Coverting Leo to Python 3k: strategy

In the first post of this series, I stated the goal of this project: to create a common code base that will run Leo on both Python 2.x and Python 3.x. I am confident this goal will be accomplished because the following 3-step strategy guarantees success:

Step 1: Create a common code base that compiles on both Python 2.6 and Python 3.1. I completed this step yesterday, although one or two minor issues remain. Leo continues to run with Python 2.6 as it always has, and all of Leo's existing unit tests pass with the new code base when run with Python 2.6.

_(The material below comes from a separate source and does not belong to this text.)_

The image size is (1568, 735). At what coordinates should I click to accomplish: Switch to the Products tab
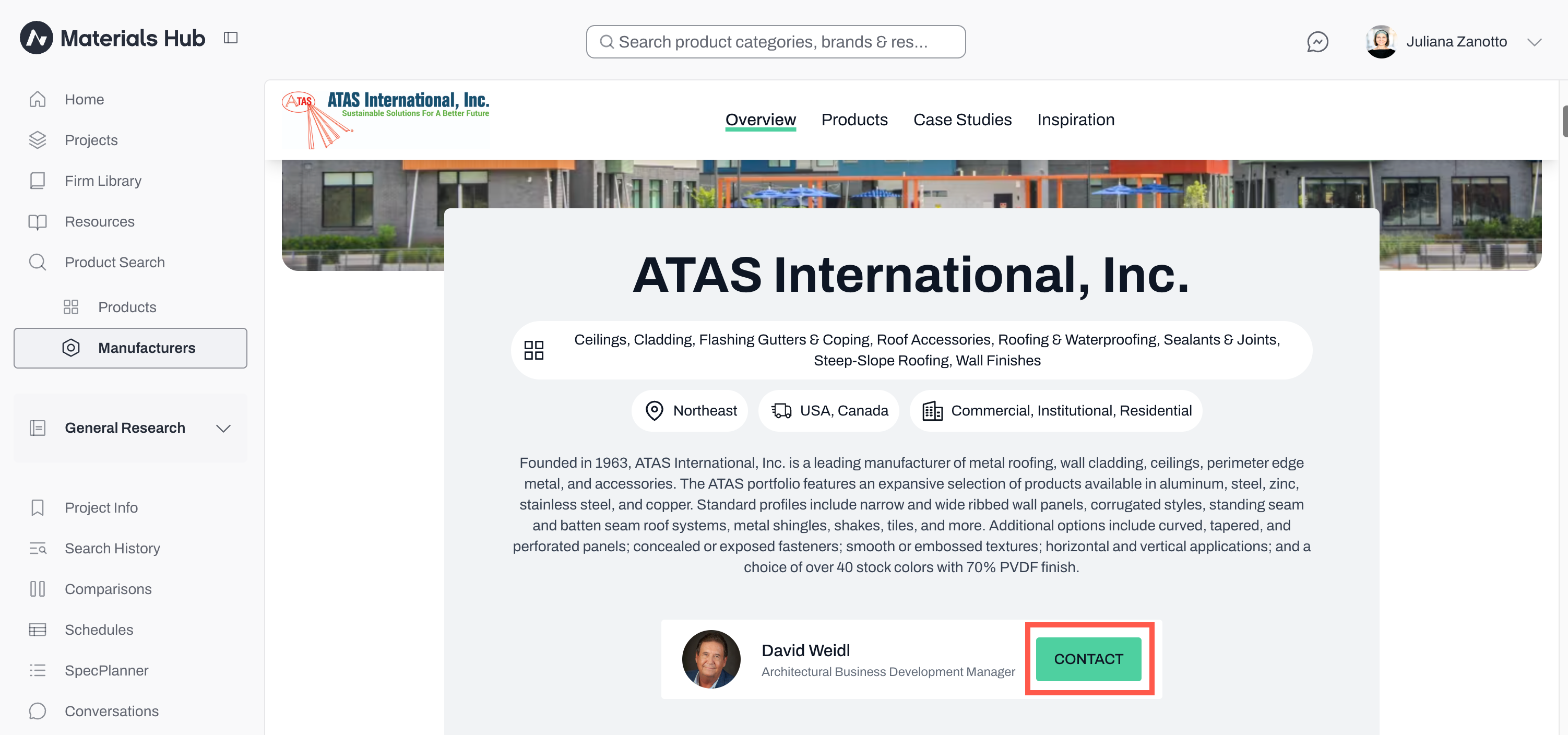click(854, 120)
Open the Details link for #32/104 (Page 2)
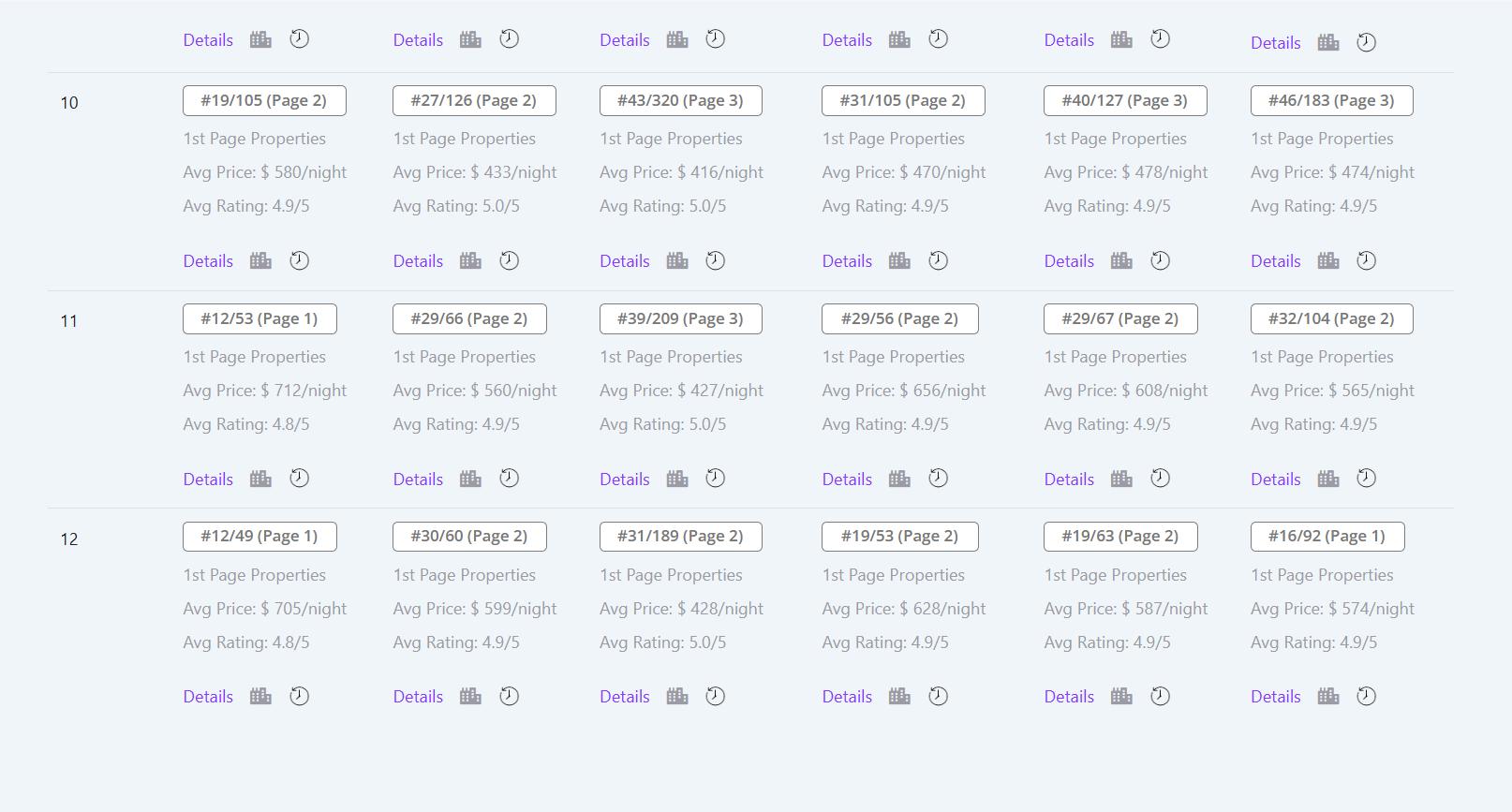Viewport: 1512px width, 812px height. click(x=1276, y=480)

Step 2: Run the new code using Python 3.1, fixing bugs as they are found, until Leo executes its startup code without crashing. I completed this step yesterday as well.

Step 3: Run all of Leo's unit tests using Python 3.1. When this step is complete, there will be little or nothing left to do: Leo's unit tests cover almost all the essential features of Leo, except for some gui-related issues that already appear to work properly.

This strategy is guaranteed to work: porting Leo to Python 3.x is a low-risk project.

Only tactical details remain. Most details need no further comments, but I'll discuss two tactical issues in further posts:

A. How Leo's code can be made to compile in Python 2.6/3.1.

B. How Leo handles unicode in both Python 2.6/3.1.

The second is more important theoretically, the first more difficult practically.

P.S. A word or two about timing. Leo depends on Qt, so I had to wait until Qt itself supported Python 3.x before I could attempt to finish steps 2 and 3 above. PyQt supported Python 3.x at version 4.6, and it is now at version 4.6.2, so I can be pretty confident that Qt will handle Python 3.x pretty well.

I restarted this project yesterday after reading a comment praising Python 3.x. My guess is that 2010 will be the year the Python world moves decisively to Python 3.x.

1 comment:

  1. I've loads of example code for running code under Python 2.6 and 3.x here:

    http://code.google.com/p/python-incompatibility/source/browse/#svn/trunk/tests

    Updates are welcome. I don't have examples for the standard library reorg yet, for example, or C-extensions.